Sunday, October 12th, 2008

If that doesn’t get your attention, what does it take? This is the forecast for the coming fiscal year by analysts for Deutsche Bank, cited by Menzie Chinn. OK, most of this will take the form of asset swaps, with the Fed/Treasuring absorbing gunky paper in return for its treasuries, but still. The analysts note that the bulk will be in short maturities, since this is what the market will swallow. Surely I must not be the only observer who thinks this means of financing the bailout and counteracting the incipient recession is extraordinarily fragile. It depends on a level of confidence that must remain high each hour, each day, each month. One reversal and we are all in big trouble.

I don’t think we should adopt policies that generate catastrophic risks when there are alternatives.

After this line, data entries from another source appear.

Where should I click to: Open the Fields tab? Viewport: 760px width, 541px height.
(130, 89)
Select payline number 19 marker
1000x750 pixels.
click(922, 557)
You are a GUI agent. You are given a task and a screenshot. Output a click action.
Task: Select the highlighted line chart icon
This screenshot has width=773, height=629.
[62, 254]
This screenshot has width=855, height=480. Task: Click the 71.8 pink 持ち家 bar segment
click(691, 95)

The Ultimate Risk: Capital Flight from the Dollar

Sunday, October 12th, 2008

The analysis by Floyd Norris in the New York Times is so wrongheaded it is difficult to know where to begin. I could complain about his focus only on banks rather than the shadow banking system, or his conflation of liquidity and solvency threats, or his comparing apples and oranges in measurements of leverage across countries. But the most important error is his claim that the US, by virtue of issuing the world’s reserve currency, has unlimited resources to throw at its financial system:

As the banking system quaked this week in many countries, and various governments took steps to bail out their banks or at least guarantee deposits, one question was asked quietly: Can the governments afford it?

That is not a question for the United States, which can print dollars and has a banking system that is the largest in the world but is small in relation to the national economy.

The last part of that sentence is about the confusion between banks and financial intermediaries (how could a Times columnist make this mistake after all that has happened during the past year?), but it is the first half I want to discuss.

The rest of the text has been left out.